## Begin EXERCISE MATERIALS

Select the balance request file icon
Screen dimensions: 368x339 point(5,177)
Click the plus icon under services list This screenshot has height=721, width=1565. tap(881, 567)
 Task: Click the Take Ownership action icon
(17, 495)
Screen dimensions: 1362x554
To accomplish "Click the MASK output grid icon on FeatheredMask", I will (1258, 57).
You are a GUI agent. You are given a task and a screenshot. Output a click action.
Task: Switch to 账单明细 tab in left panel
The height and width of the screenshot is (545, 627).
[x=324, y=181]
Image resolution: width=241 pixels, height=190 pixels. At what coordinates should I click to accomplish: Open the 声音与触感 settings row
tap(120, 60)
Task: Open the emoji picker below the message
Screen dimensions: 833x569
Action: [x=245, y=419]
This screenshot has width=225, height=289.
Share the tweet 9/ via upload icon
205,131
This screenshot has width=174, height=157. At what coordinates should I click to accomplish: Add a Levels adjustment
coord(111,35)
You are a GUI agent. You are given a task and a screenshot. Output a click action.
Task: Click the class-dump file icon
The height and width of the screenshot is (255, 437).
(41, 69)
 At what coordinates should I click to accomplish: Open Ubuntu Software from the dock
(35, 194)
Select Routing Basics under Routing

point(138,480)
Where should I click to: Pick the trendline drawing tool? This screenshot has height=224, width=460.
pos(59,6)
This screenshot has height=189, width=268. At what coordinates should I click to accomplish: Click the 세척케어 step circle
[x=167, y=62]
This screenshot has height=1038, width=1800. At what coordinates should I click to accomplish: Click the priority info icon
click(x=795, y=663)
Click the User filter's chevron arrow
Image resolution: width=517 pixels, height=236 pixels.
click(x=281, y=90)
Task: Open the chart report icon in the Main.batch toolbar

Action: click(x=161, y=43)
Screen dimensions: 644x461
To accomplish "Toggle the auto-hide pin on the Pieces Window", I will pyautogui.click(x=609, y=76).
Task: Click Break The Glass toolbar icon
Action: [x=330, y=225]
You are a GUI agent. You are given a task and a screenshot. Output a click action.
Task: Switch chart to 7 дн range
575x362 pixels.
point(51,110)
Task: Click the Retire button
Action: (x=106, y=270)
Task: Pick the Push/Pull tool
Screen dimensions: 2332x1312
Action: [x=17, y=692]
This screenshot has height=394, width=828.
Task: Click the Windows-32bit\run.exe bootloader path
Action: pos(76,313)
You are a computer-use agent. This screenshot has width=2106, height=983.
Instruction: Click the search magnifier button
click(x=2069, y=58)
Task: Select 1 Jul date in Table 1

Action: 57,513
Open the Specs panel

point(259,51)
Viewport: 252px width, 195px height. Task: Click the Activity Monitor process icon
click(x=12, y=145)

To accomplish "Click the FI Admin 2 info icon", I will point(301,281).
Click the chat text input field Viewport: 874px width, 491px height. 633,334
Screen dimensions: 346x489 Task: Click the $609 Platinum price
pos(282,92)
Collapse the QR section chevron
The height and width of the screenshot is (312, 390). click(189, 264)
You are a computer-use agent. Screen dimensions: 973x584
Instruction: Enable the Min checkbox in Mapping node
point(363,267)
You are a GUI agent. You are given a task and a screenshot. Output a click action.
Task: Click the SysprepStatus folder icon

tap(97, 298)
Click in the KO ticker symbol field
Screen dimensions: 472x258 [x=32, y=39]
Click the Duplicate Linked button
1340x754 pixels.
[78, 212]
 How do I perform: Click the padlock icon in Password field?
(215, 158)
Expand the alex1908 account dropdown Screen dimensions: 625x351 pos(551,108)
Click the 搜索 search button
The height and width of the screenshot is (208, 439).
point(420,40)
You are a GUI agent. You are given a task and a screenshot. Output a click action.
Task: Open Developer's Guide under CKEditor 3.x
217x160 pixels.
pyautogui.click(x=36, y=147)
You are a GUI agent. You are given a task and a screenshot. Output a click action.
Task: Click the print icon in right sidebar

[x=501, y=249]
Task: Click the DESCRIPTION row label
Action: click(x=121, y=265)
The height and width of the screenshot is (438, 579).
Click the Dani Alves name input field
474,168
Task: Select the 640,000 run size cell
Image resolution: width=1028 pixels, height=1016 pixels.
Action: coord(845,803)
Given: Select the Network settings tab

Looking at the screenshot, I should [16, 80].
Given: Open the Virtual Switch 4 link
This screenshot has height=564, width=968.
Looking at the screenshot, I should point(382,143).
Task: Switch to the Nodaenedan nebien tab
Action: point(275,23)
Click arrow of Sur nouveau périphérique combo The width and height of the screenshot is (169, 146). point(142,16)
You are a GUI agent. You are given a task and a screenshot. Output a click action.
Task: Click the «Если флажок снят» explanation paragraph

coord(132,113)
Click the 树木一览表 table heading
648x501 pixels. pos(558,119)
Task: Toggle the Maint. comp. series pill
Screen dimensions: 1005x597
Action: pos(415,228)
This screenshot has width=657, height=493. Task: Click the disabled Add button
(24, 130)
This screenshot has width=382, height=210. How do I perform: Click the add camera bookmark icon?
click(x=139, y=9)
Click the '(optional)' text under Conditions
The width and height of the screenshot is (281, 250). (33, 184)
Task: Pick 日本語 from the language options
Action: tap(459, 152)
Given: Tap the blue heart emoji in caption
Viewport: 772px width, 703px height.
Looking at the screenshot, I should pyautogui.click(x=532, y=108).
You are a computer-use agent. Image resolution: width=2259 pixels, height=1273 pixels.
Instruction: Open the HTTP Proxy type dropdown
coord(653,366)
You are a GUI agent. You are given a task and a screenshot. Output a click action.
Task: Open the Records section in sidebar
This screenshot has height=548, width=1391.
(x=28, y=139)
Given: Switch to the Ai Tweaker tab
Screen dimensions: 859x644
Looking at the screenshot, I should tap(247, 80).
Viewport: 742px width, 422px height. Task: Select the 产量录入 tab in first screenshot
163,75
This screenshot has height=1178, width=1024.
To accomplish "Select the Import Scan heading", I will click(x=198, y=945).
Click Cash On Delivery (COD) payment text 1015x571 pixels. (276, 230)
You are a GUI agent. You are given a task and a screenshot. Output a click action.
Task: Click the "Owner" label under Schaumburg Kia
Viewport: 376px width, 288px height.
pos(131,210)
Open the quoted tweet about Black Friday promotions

## End EXERCISE MATERIALS

__EXERCISE OBJECTIVE__. Reproduce all of the data above line for line, with every character unchanged.

__IN RESPONSE__.
Select the balance request file icon
Screen dimensions: 368x339 point(5,177)
Click the plus icon under services list This screenshot has height=721, width=1565. tap(881, 567)
 Task: Click the Take Ownership action icon
(17, 495)
Screen dimensions: 1362x554
To accomplish "Click the MASK output grid icon on FeatheredMask", I will (1258, 57).
You are a GUI agent. You are given a task and a screenshot. Output a click action.
Task: Switch to 账单明细 tab in left panel
The height and width of the screenshot is (545, 627).
[x=324, y=181]
Image resolution: width=241 pixels, height=190 pixels. At what coordinates should I click to accomplish: Open the 声音与触感 settings row
tap(120, 60)
Task: Open the emoji picker below the message
Screen dimensions: 833x569
Action: [x=245, y=419]
This screenshot has width=225, height=289.
Share the tweet 9/ via upload icon
205,131
This screenshot has width=174, height=157. At what coordinates should I click to accomplish: Add a Levels adjustment
coord(111,35)
You are a GUI agent. You are given a task and a screenshot. Output a click action.
Task: Click the class-dump file icon
The height and width of the screenshot is (255, 437).
(41, 69)
 At what coordinates should I click to accomplish: Open Ubuntu Software from the dock
(35, 194)
Select Routing Basics under Routing

point(138,480)
Where should I click to: Pick the trendline drawing tool? This screenshot has height=224, width=460.
pos(59,6)
This screenshot has height=189, width=268. At what coordinates should I click to accomplish: Click the 세척케어 step circle
[x=167, y=62]
This screenshot has height=1038, width=1800. At what coordinates should I click to accomplish: Click the priority info icon
click(x=795, y=663)
Click the User filter's chevron arrow
Image resolution: width=517 pixels, height=236 pixels.
click(x=281, y=90)
Task: Open the chart report icon in the Main.batch toolbar

Action: click(x=161, y=43)
Screen dimensions: 644x461
To accomplish "Toggle the auto-hide pin on the Pieces Window", I will pyautogui.click(x=609, y=76).
Task: Click Break The Glass toolbar icon
Action: [x=330, y=225]
You are a GUI agent. You are given a task and a screenshot. Output a click action.
Task: Switch chart to 7 дн range
575x362 pixels.
point(51,110)
Task: Click the Retire button
Action: (x=106, y=270)
Task: Pick the Push/Pull tool
Screen dimensions: 2332x1312
Action: [x=17, y=692]
This screenshot has height=394, width=828.
Task: Click the Windows-32bit\run.exe bootloader path
Action: pos(76,313)
You are a computer-use agent. This screenshot has width=2106, height=983.
Instruction: Click the search magnifier button
click(x=2069, y=58)
Task: Select 1 Jul date in Table 1

Action: 57,513
Open the Specs panel

point(259,51)
Viewport: 252px width, 195px height. Task: Click the Activity Monitor process icon
click(x=12, y=145)

To accomplish "Click the FI Admin 2 info icon", I will point(301,281).
Click the chat text input field Viewport: 874px width, 491px height. 633,334
Screen dimensions: 346x489 Task: Click the $609 Platinum price
pos(282,92)
Collapse the QR section chevron
The height and width of the screenshot is (312, 390). click(189, 264)
You are a computer-use agent. Screen dimensions: 973x584
Instruction: Enable the Min checkbox in Mapping node
point(363,267)
You are a GUI agent. You are given a task and a screenshot. Output a click action.
Task: Click the SysprepStatus folder icon

tap(97, 298)
Click in the KO ticker symbol field
Screen dimensions: 472x258 [x=32, y=39]
Click the Duplicate Linked button
1340x754 pixels.
[78, 212]
 How do I perform: Click the padlock icon in Password field?
(215, 158)
Expand the alex1908 account dropdown Screen dimensions: 625x351 pos(551,108)
Click the 搜索 search button
The height and width of the screenshot is (208, 439).
point(420,40)
You are a GUI agent. You are given a task and a screenshot. Output a click action.
Task: Open Developer's Guide under CKEditor 3.x
217x160 pixels.
pyautogui.click(x=36, y=147)
You are a GUI agent. You are given a task and a screenshot. Output a click action.
Task: Click the print icon in right sidebar

[x=501, y=249]
Task: Click the DESCRIPTION row label
Action: click(x=121, y=265)
The height and width of the screenshot is (438, 579).
Click the Dani Alves name input field
474,168
Task: Select the 640,000 run size cell
Image resolution: width=1028 pixels, height=1016 pixels.
Action: coord(845,803)
Given: Select the Network settings tab

Looking at the screenshot, I should [16, 80].
Given: Open the Virtual Switch 4 link
This screenshot has height=564, width=968.
Looking at the screenshot, I should point(382,143).
Task: Switch to the Nodaenedan nebien tab
Action: point(275,23)
Click arrow of Sur nouveau périphérique combo The width and height of the screenshot is (169, 146). point(142,16)
You are a GUI agent. You are given a task and a screenshot. Output a click action.
Task: Click the «Если флажок снят» explanation paragraph

coord(132,113)
Click the 树木一览表 table heading
648x501 pixels. pos(558,119)
Task: Toggle the Maint. comp. series pill
Screen dimensions: 1005x597
Action: pos(415,228)
This screenshot has width=657, height=493. Task: Click the disabled Add button
(24, 130)
This screenshot has width=382, height=210. How do I perform: Click the add camera bookmark icon?
click(x=139, y=9)
Click the '(optional)' text under Conditions
The width and height of the screenshot is (281, 250). (33, 184)
Task: Pick 日本語 from the language options
Action: tap(459, 152)
Given: Tap the blue heart emoji in caption
Viewport: 772px width, 703px height.
Looking at the screenshot, I should pyautogui.click(x=532, y=108).
You are a computer-use agent. Image resolution: width=2259 pixels, height=1273 pixels.
Instruction: Open the HTTP Proxy type dropdown
coord(653,366)
You are a GUI agent. You are given a task and a screenshot. Output a click action.
Task: Open the Records section in sidebar
This screenshot has height=548, width=1391.
(x=28, y=139)
Given: Switch to the Ai Tweaker tab
Screen dimensions: 859x644
Looking at the screenshot, I should tap(247, 80).
Viewport: 742px width, 422px height. Task: Select the 产量录入 tab in first screenshot
163,75
This screenshot has height=1178, width=1024.
To accomplish "Select the Import Scan heading", I will click(x=198, y=945).
Click Cash On Delivery (COD) payment text 1015x571 pixels. (276, 230)
You are a GUI agent. You are given a task and a screenshot. Output a click action.
Task: Click the "Owner" label under Schaumburg Kia
Viewport: 376px width, 288px height.
pos(131,210)
Open the quoted tweet about Black Friday promotions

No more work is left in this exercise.